Instructions to follow
Only these lines of the data below are wanted: the one with "Where should I", the one with "Given: Click the", and any lines between them, each repeated exactly.

Data extracted from a collection

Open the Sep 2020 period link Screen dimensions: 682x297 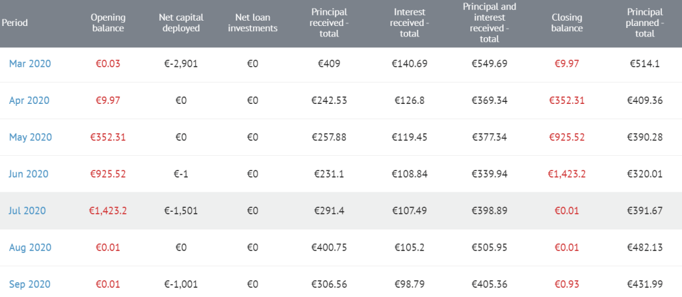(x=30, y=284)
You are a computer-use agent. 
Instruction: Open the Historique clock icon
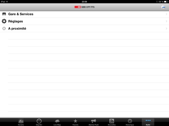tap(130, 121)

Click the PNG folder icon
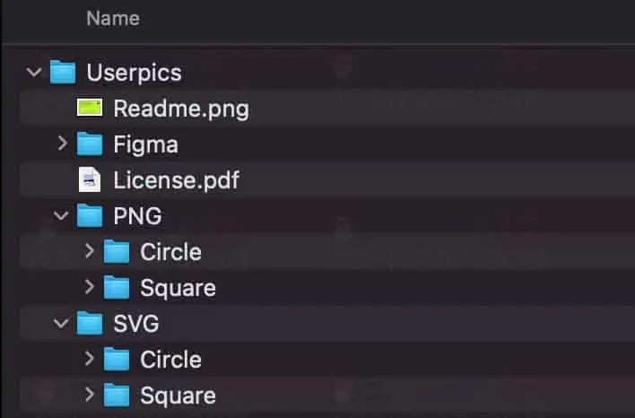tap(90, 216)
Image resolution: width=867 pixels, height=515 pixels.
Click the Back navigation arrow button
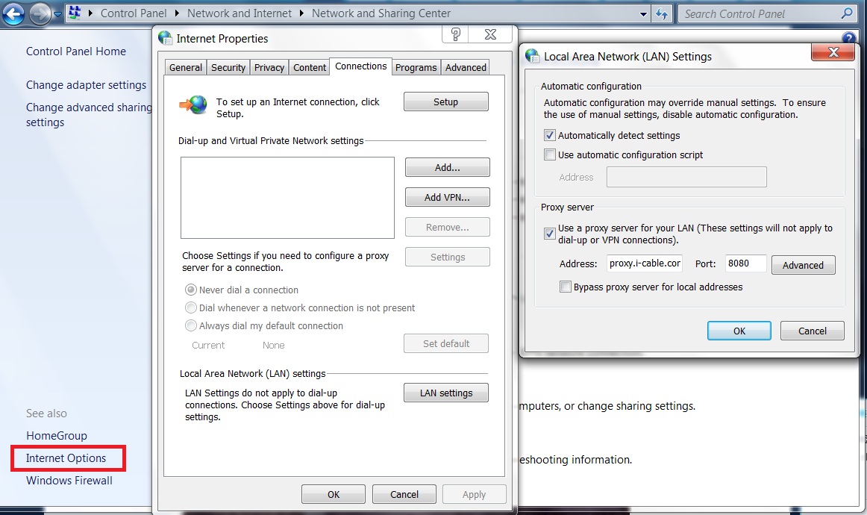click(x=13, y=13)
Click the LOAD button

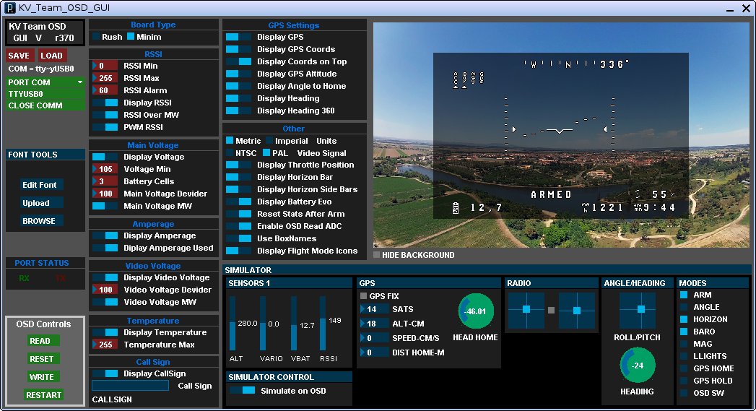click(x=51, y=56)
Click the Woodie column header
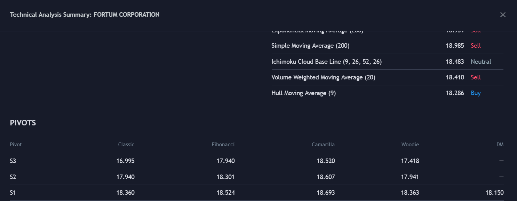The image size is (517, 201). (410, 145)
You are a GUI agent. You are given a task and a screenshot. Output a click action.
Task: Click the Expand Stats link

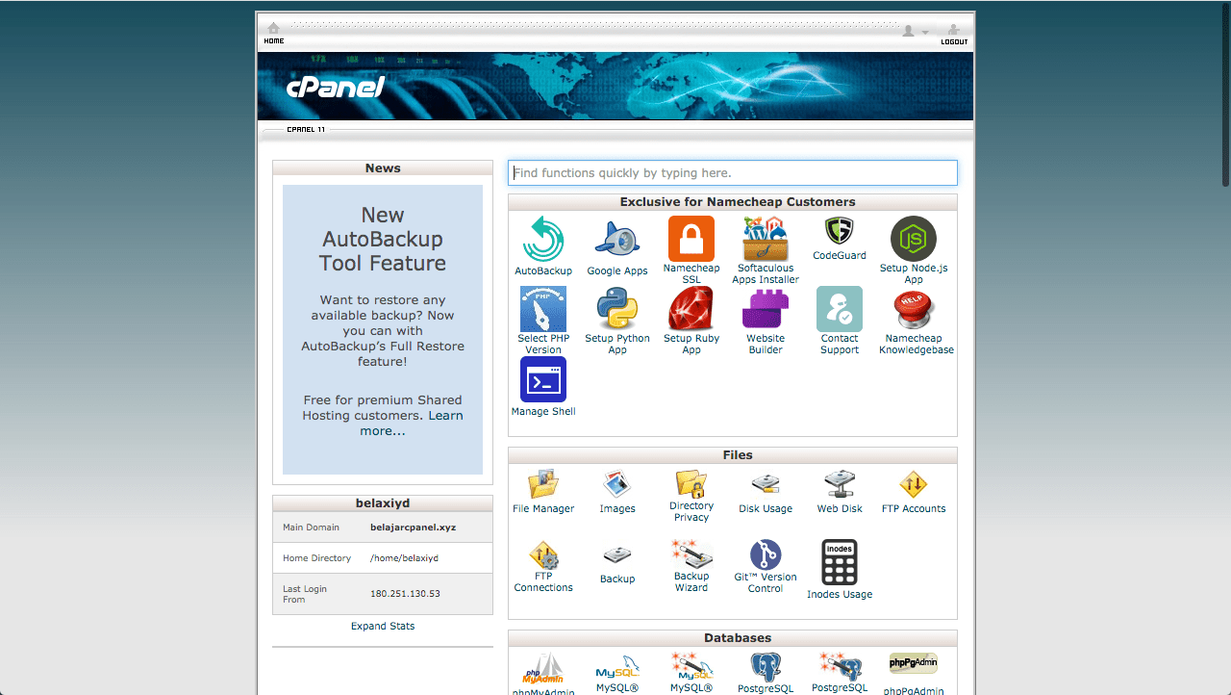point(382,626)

--

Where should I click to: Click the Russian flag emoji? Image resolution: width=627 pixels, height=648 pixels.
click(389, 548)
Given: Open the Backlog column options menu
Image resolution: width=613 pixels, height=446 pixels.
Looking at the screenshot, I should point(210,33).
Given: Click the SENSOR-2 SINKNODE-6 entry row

Task output
Where should I click to: Click the Russian flag emoji? Image resolution: width=627 pixels, height=648 pixels.
click(389, 548)
Given: Open the Backlog column options menu
Image resolution: width=613 pixels, height=446 pixels.
Looking at the screenshot, I should point(210,33).
Given: Click the SENSOR-2 SINKNODE-6 entry row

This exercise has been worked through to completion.